The area was part of the American Military. Nijimura was dependent housing for military dependents. The Commissary and PX were located on an island off of the main coast, and one would take a ferry to get there and back.
One of the first thing I noticed was that the women of Japan appeared to be doing most of the hard physical labor. I would see women pulling carts, women working the fields, women carrying large bundles on their backs. The other thing I noticed was that at that time, people would just go to the bathroom in the street. We were walking down a public street one day and a gentleman just whipped it out and began peeing in front of all of us.
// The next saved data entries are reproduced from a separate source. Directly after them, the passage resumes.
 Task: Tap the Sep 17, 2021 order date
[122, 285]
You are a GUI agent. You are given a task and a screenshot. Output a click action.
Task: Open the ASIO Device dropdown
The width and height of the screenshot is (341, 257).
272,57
My Mother ordered us not to look and began walking faster than normal, but all of us kids were craning our necks to get a peek.
Then there were the honeybucket men. Men carrying buckets across their shoulders. The buckets were filled with human waste, which was used as fertilizer.
Nijimura was in an area considered country, and it was only seven years post World War II, so there were still many old Japanese ways. You would still see women wearing the traditional Japanese kimono and geta on the streets. On sunny days the women would carry paper umbrellas to protect their skin from the sun. When someone had a cold or flu in Japan, they would wear a facial mask, to protect others from getting germs.
We soon learned we would not have any fresh dairy products or beef while in Japan. It simply was not available. So we became used to dried eggs and milk. I really missed milk. We weren't allowed to drink the water and we couldn't go barefoot because of hookworm, a parasite that entered the body through the bare foot. Life would be different here.